== Supplied data ==
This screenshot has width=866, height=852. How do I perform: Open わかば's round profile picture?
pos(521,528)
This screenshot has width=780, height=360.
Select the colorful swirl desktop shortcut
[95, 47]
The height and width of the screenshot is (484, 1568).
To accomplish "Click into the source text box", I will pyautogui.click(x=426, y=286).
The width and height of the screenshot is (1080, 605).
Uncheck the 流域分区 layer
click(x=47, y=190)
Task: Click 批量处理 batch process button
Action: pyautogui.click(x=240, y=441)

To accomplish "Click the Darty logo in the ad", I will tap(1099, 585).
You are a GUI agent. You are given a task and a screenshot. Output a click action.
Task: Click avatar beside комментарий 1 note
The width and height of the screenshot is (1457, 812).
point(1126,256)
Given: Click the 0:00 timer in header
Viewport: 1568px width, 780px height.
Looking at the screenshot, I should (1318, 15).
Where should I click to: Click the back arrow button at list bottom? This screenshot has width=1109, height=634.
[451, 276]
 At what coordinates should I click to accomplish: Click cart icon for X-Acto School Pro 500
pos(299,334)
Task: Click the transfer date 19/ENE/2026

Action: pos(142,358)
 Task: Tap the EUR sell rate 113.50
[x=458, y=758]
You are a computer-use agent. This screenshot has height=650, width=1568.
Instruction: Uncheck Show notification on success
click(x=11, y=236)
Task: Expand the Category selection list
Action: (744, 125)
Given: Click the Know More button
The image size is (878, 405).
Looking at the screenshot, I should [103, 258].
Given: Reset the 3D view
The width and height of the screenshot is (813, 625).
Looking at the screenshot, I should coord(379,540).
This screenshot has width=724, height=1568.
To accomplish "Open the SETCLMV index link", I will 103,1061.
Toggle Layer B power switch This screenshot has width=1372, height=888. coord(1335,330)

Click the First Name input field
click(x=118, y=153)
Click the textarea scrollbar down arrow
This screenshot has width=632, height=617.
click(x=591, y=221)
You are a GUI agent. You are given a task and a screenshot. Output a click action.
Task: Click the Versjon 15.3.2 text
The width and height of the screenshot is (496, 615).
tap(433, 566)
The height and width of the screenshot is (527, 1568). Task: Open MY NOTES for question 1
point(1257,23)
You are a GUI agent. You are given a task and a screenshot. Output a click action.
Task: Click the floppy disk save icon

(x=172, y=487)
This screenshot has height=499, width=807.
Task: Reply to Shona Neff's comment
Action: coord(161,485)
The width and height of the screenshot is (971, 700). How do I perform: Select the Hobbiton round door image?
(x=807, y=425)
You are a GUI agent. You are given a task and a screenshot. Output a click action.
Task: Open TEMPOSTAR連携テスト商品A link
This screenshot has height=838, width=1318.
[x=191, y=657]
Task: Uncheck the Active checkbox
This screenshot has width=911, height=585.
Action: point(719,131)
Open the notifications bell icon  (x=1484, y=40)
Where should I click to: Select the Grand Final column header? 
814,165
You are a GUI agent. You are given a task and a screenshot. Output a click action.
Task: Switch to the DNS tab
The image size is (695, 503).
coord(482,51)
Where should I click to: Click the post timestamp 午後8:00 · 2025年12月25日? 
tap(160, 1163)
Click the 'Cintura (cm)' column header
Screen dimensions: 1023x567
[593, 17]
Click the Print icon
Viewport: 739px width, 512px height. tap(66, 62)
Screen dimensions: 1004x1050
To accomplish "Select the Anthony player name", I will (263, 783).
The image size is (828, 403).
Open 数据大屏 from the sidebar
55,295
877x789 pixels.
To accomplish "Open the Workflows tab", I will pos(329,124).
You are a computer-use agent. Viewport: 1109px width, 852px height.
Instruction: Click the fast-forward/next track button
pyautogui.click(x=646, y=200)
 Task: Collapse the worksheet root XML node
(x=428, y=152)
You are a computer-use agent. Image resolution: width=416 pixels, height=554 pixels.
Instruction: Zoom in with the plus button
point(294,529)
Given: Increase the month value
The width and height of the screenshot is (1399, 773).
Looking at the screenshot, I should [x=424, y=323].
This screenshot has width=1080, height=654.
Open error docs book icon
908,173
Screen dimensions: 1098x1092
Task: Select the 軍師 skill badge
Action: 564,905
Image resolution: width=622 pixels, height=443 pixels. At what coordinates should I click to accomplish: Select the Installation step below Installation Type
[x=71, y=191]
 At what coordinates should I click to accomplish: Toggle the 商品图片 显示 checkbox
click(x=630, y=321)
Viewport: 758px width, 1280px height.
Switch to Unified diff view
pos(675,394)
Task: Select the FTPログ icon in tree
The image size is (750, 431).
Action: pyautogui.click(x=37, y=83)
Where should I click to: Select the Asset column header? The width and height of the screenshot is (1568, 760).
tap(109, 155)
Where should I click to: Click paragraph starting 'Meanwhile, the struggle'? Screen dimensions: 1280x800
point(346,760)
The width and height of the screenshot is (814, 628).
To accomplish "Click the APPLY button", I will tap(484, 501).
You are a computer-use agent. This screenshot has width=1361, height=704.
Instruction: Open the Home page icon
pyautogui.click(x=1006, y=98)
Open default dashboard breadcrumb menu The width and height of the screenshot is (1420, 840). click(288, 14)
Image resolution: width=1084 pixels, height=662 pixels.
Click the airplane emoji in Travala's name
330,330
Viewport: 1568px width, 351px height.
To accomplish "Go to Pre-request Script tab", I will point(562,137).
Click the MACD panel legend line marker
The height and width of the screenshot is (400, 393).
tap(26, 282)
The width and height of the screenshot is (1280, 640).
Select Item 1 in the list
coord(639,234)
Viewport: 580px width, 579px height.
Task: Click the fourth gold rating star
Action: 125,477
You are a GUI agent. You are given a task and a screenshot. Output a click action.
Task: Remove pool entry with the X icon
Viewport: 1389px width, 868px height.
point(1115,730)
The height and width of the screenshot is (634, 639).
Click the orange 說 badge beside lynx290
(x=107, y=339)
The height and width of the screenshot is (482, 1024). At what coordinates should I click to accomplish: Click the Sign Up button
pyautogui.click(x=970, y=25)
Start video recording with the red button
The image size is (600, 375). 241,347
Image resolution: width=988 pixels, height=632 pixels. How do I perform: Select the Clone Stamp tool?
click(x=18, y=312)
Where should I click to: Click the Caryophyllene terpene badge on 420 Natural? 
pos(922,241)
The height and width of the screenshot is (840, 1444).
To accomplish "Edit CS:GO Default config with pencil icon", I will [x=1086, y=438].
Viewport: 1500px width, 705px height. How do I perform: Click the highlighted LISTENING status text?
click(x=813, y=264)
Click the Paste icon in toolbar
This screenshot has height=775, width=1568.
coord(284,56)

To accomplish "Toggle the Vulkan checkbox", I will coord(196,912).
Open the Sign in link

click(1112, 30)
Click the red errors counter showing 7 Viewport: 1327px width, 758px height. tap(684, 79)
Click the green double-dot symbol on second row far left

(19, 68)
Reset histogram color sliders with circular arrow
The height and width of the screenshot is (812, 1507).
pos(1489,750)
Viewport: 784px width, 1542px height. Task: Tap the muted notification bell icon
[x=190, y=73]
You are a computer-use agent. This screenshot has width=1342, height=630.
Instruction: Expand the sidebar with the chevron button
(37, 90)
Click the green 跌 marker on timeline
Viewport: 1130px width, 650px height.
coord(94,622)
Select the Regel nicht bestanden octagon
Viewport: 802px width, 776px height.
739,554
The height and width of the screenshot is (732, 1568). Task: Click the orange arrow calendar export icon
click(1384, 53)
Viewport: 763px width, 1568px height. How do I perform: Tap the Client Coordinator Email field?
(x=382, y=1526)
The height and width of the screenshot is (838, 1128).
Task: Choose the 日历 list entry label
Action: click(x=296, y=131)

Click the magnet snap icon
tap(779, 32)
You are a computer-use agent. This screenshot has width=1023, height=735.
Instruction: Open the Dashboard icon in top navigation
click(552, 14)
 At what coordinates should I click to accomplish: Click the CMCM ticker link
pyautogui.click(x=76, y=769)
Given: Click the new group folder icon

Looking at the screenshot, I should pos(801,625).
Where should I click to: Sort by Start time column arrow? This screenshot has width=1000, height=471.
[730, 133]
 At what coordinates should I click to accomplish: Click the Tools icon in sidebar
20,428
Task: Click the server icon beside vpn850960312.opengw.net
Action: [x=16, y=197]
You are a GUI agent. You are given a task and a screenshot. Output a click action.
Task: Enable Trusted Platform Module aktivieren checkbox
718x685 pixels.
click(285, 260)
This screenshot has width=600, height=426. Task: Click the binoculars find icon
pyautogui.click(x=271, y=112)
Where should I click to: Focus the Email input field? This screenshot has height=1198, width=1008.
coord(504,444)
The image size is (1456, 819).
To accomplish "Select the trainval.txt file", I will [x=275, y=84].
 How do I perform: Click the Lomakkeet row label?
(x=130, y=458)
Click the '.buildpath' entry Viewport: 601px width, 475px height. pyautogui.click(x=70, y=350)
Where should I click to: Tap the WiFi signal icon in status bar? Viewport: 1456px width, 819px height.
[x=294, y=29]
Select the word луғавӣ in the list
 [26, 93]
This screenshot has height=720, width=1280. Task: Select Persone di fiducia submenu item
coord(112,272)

== Prompt ==
When you reach the line that contains "The width and height of the screenshot is (1080, 605).", stop; that line and every line before it, from the very first line of the data, should be restated word for word.

== The answer ==
This screenshot has width=866, height=852. How do I perform: Open わかば's round profile picture?
pos(521,528)
This screenshot has width=780, height=360.
Select the colorful swirl desktop shortcut
[95, 47]
The height and width of the screenshot is (484, 1568).
To accomplish "Click into the source text box", I will pyautogui.click(x=426, y=286).
The width and height of the screenshot is (1080, 605).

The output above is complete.